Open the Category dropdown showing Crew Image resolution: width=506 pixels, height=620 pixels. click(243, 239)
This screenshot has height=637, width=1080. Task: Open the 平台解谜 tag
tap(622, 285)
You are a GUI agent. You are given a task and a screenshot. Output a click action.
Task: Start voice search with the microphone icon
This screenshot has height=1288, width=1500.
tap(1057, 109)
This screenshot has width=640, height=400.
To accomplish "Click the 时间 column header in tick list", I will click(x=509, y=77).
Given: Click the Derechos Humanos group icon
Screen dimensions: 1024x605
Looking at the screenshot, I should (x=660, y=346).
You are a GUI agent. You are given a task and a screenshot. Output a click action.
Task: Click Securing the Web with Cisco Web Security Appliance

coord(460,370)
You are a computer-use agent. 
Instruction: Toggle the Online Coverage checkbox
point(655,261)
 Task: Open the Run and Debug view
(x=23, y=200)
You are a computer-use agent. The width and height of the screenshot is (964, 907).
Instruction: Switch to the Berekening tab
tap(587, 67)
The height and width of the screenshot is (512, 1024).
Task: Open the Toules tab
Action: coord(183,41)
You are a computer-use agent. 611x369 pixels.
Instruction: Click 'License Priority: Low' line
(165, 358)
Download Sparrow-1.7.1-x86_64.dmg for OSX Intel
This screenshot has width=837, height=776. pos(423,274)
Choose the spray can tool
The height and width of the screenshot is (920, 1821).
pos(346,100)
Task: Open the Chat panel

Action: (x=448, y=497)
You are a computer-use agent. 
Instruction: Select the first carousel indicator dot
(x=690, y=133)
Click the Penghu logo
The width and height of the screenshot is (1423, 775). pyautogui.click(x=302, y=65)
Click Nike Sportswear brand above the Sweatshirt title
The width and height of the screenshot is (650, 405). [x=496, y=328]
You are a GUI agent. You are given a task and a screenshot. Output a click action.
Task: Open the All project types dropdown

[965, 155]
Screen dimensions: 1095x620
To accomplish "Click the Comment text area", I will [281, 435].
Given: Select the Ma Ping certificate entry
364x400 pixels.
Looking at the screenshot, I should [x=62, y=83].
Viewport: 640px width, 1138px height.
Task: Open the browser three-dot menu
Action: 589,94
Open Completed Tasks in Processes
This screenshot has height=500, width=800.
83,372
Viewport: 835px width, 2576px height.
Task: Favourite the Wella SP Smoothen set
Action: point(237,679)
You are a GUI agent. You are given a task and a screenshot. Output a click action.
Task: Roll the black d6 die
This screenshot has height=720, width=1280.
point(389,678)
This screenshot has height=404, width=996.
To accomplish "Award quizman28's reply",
════
▶ **Work to complete**:
What do the records say? Quote them all exactly.

▶ **Answer area**:
Open the Category dropdown showing Crew Image resolution: width=506 pixels, height=620 pixels. click(243, 239)
This screenshot has height=637, width=1080. Task: Open the 平台解谜 tag
tap(622, 285)
You are a GUI agent. You are given a task and a screenshot. Output a click action.
Task: Start voice search with the microphone icon
This screenshot has height=1288, width=1500.
tap(1057, 109)
This screenshot has width=640, height=400.
To accomplish "Click the 时间 column header in tick list", I will click(x=509, y=77).
Given: Click the Derechos Humanos group icon
Screen dimensions: 1024x605
Looking at the screenshot, I should (x=660, y=346).
You are a GUI agent. You are given a task and a screenshot. Output a click action.
Task: Click Securing the Web with Cisco Web Security Appliance

coord(460,370)
You are a computer-use agent. 
Instruction: Toggle the Online Coverage checkbox
point(655,261)
 Task: Open the Run and Debug view
(x=23, y=200)
You are a computer-use agent. The width and height of the screenshot is (964, 907).
Instruction: Switch to the Berekening tab
tap(587, 67)
The height and width of the screenshot is (512, 1024).
Task: Open the Toules tab
Action: coord(183,41)
You are a computer-use agent. 611x369 pixels.
Instruction: Click 'License Priority: Low' line
(165, 358)
Download Sparrow-1.7.1-x86_64.dmg for OSX Intel
This screenshot has width=837, height=776. pos(423,274)
Choose the spray can tool
The height and width of the screenshot is (920, 1821).
pos(346,100)
Task: Open the Chat panel

Action: (x=448, y=497)
You are a computer-use agent. 
Instruction: Select the first carousel indicator dot
(x=690, y=133)
Click the Penghu logo
The width and height of the screenshot is (1423, 775). pyautogui.click(x=302, y=65)
Click Nike Sportswear brand above the Sweatshirt title
The width and height of the screenshot is (650, 405). [x=496, y=328]
You are a GUI agent. You are given a task and a screenshot. Output a click action.
Task: Open the All project types dropdown

[965, 155]
Screen dimensions: 1095x620
To accomplish "Click the Comment text area", I will [281, 435].
Given: Select the Ma Ping certificate entry
364x400 pixels.
Looking at the screenshot, I should [x=62, y=83].
Viewport: 640px width, 1138px height.
Task: Open the browser three-dot menu
Action: 589,94
Open Completed Tasks in Processes
This screenshot has height=500, width=800.
83,372
Viewport: 835px width, 2576px height.
Task: Favourite the Wella SP Smoothen set
Action: point(237,679)
You are a GUI agent. You are given a task and a screenshot. Output a click action.
Task: Roll the black d6 die
This screenshot has height=720, width=1280.
point(389,678)
This screenshot has height=404, width=996.
To accomplish "Award quizman28's reply",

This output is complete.